--- START ---

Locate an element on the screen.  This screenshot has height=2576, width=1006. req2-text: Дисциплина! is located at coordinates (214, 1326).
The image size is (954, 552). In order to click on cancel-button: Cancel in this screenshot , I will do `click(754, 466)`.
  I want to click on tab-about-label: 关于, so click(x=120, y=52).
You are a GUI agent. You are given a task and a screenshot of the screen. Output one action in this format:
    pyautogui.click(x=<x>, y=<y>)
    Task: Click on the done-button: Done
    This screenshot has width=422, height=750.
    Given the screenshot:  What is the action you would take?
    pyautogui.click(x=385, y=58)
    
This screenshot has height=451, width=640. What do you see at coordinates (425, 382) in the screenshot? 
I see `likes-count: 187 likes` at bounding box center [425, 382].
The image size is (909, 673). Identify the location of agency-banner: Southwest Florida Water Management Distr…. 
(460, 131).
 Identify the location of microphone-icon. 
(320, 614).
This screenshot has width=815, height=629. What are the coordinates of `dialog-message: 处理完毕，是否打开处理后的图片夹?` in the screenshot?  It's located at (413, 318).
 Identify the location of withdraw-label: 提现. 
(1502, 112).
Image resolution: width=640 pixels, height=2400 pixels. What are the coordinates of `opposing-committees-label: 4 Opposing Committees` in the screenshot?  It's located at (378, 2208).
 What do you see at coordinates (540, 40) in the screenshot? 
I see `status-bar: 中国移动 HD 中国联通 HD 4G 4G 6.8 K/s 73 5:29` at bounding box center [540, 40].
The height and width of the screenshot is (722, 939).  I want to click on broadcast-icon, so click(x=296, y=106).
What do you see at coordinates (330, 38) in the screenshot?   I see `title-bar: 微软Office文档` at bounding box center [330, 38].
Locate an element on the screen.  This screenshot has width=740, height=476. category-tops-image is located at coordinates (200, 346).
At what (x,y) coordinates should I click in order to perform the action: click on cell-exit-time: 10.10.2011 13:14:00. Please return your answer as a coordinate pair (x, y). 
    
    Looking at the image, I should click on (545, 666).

--- END ---

INSTRUCTIONS TO FOLLOW:
Reproduce, without alteration, every line from the start of the lines above down to the line containing "I want to click on tab-about-label: 关于, so", including that line.

SOLUTION TO THIS EXERCISE:
Locate an element on the screen.  This screenshot has height=2576, width=1006. req2-text: Дисциплина! is located at coordinates (214, 1326).
The image size is (954, 552). In order to click on cancel-button: Cancel in this screenshot , I will do `click(754, 466)`.
  I want to click on tab-about-label: 关于, so click(x=120, y=52).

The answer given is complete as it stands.